▶ _Selected passage_:
Unlike the legal community, Halevi knows the Computers Law (5755-1995) from first-hand experience. His was the first computer in Israel to be confiscated under the Computers Law by the police in Acre, his home town. The computer was later returned.
When NetVision's Nana website was in late in paying for a column commisioned from Halevi, he sued the Internet service provider (ISP) for copyright infringement, and won three times what he was owed, plus court costs.
He once lambasted Adi Zhurbin, head Objective - Product & Service Comparisons Ltd. (also called Objectivi), an independent Israeli consumer rating and report company (Microsoft's lawyers, take note: the issue was e-advertising by Objective), and was hit with a lawsuit under the Prohibition of Defamation Law (5725-1965).
Halevi also lost a lengthy libel lawsuit against investigative reporter Yoav Yitzhak. The suit involved a doctored screenshot of a photo of Supreme Court Judge Dorit Beinish, originally published on Yitzhak's website. Halevi copied the picture, modified the caption's language slightly -- enough to render it unprintable -- and distributed it over the Internet. Halevi said he used the picture as a parody in order to criticize Yitzhak, who is not a fan of Beinish. However, Yitzhak claimed that this was a clear case of libel.
It is doubtful that losing the case harmed Halevi's reputation as the bad boy of Israel's Internet. These and other adventures can be found on Halevi's website, Halemo and in his newsletter "Electric Mail", under the headline titled, "Halemo against the world".
Back to the subject of Gans, it now turns out that in his statement of defense, Gans, the e-advertiser from Lod, employed an unusual legal adviser - Moshe Halevi. Adv. Haim Ravia reported this development in his legal blog, Law.co.il.

▶ _Information shown_:
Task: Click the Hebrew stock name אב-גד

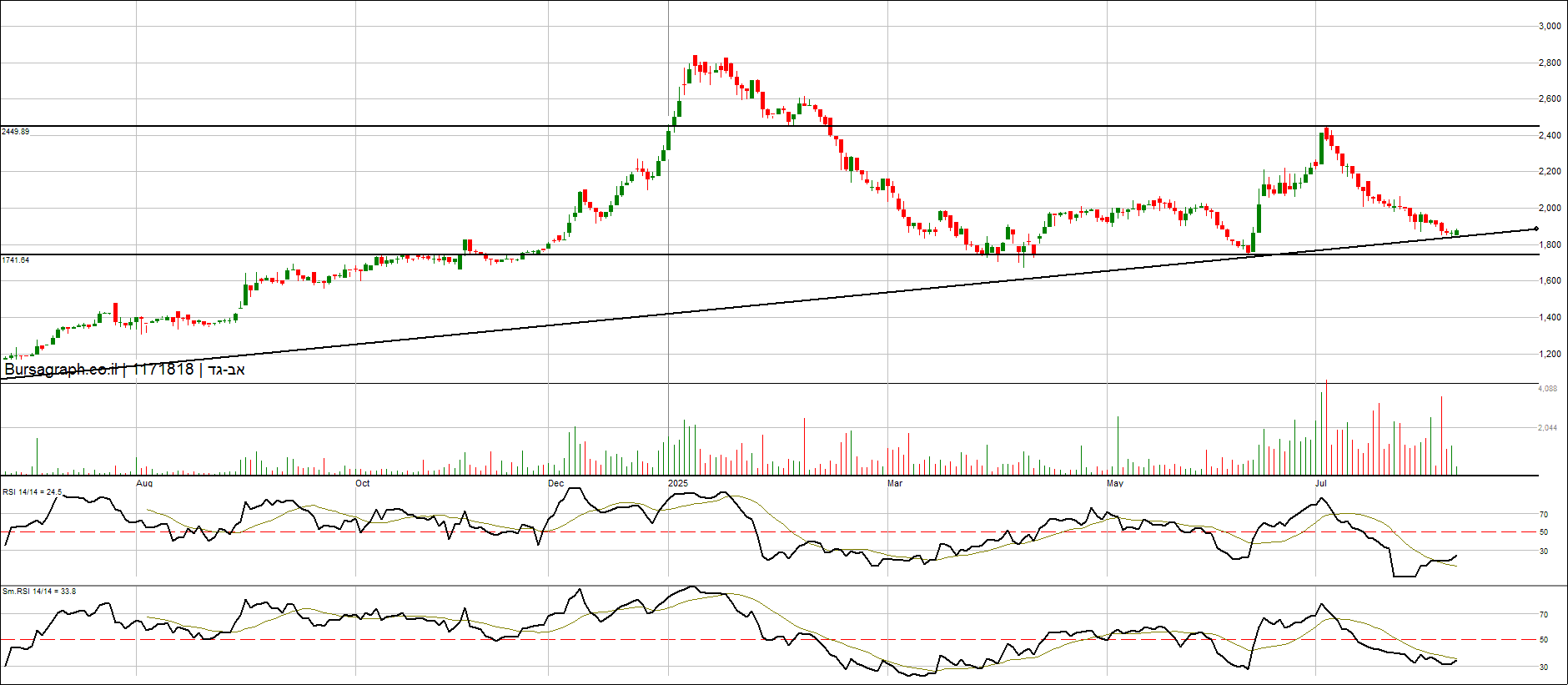Action: [x=226, y=370]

▶ _What is required_: Continue the passage about Moshe Halevi's legal fights from the point where it stops.

▶ _Written response_:
The nightmare team
If Microsoft is sending its "dream team" to this trial, the combination of Gans and Halevi is the "nightmare team" that could lead to some interesting legal arguments and procedures. If ordinary lawyers always think about their next client, which sometimes limits their actions on behalf of a current client, this is not the case when the respondents represent themselves and when their reputation will not be harmed by unusual legal actions.
In total contrast to any other legal adviser, Halevi's reputation is enhanced by each scandal he is involved in, and Microsoft will make his day. As soon as it learned that Halevi wrote Gans's statement of defense, Microsoft this week wrote to Gans to ask who Halevi was, and what was his role in the defense. The request was accompanied by a 36-page questionnaire with over 100 specific questions for Gans to answer.
Give a million addresses
Microsoft asked Gans, for instance, to detail when and how he had obtained all his e-mail addresses, and the substance of the consent the owners of these e-mail addresses had given him, "relative to all the addresses in the respondents' distribution list."
In other words, Microsoft wants all the e-mail addresses on Gans's distribution list. Gans has claimed in the past that this list has several million addresses. If Gans responds to Microsoft's request, it's possible that his address database will become a legal document available to every Israeli citizen with e-mail - and this is at the request of spam-fighting Microsoft.
Do you have a license?
Some of Microsoft's questions referred specifically to Moshe Halevi. Among other things, Microsoft wants to know Moshe Halevi is, whether he is a licensed attorney, what is the substance of the assistance he provided Gans in the latter's statement of defense, and whether he is Gans's employee.
According to Israeli law, only members of the bar may provide paid legal advice. One exception is made in the case of companies, who may be represented by a company employee. On the face of it, Microsoft's questions are intended to undermine Gans's ability to seek the assistance of Halevi. Is Microsoft about to open a new front against Halevi?
Maybe they think as I do, that for their sake, Gans should hire someone with a suit and tie. An arbitrator, Adv. Israel Kantor, has been appointed to the case. This is a sign of goodwill. I don’t envy this arbitrator, who will have to work hard to elicit goodwill to both parties who are seeking battle, and marching rapidly toward a unique Seattle-Lod style clash.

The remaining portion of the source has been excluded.